** START OF PAGE EXCERPT **

About six years later the door to my dream of being a garbage man reopened. I guess mom didn’t realize it at the time but apparently she was in the process of raising a garbage man prodigy. I reached my childhood dream with my first job as a garbage man in a New Jersey shopping mall. At 16 I began part time work just before school ended, logging full time hours during the summer and returning to part time work when school restarted in September.

In the late 1970s the enclosed shopping mall was more than simply the death of Main Street; it was the place to be. The mall teemed with a mass of kids, moms, disco-shopping twenty somethings and seniors, most of whom smoked indoors and threw their butts on the floor or left them burning in the trash receptacles. My title was Maintenance Man and I was charged with walking around the mall with dustpan and broom. I picked up every piece of shit tossed on the ground.

In addition to my ongoing broom & bin work, every two hours I wheeled an enormous plastic cart through the teeming masses to the various garbage cans located within my assigned area. On weekends the crowds were crushing and I was forced to pull the overstuffed cart through a sea of shoppers. As I yanked the cart forward I thought of my long gone wagon, destroyed in a collision with a parked car. After soaring downhill, I had swerved to avoid oncoming traffic and careened into a driveway. The front of the wagon splintered upon impact with the car. My parents refused to replace it and I was left with a memory.

My memory of the wagon fading to black and white, I wandered my assigned area at the mall. To inform me of garbage emergencies I was given a pager. Receiving a page meant I had to stop what I was doing and make my way to the main office for an assignment. There I was given a hand-written message by the secretary or supervisor informing me of my next task. “Spill at Chick Filet” translated into a kid puking up a milk shake or chicken sandwich or 16 oz. Coke. The never ending pukes were remedied by dumping sawdust on the puke and sweeping up the mess and accompanying trails of puke forged as shoppers unwittingly traipsed through the barf. “Clog mens room” usually meant some giant guy had laid a kangaroo tail down, clogging a toilet with a horrible dinosaur shit and covering his misdeed with wads of toilet paper, a paper towel or two and perhaps a soda cup tossed in for good measure. Such clogs were devastatingly risky and required a skilled plunger. One wrong move and a spray of stool water was unleashed upon your shirt or face.

** END OF PAGE EXCERPT **
** START OF STORED DATA **

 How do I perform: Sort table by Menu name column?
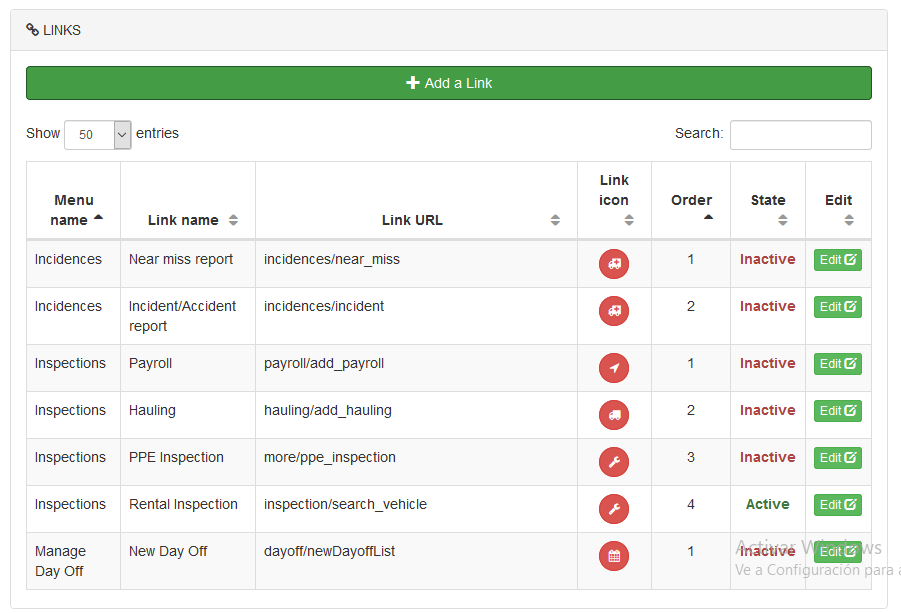pos(74,209)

** END OF STORED DATA **

(AIM OF THE EXERCISE) In the text about the shopping mall job, what was the writer's job title?

(EXERCISE RESPONSE) Maintenance Man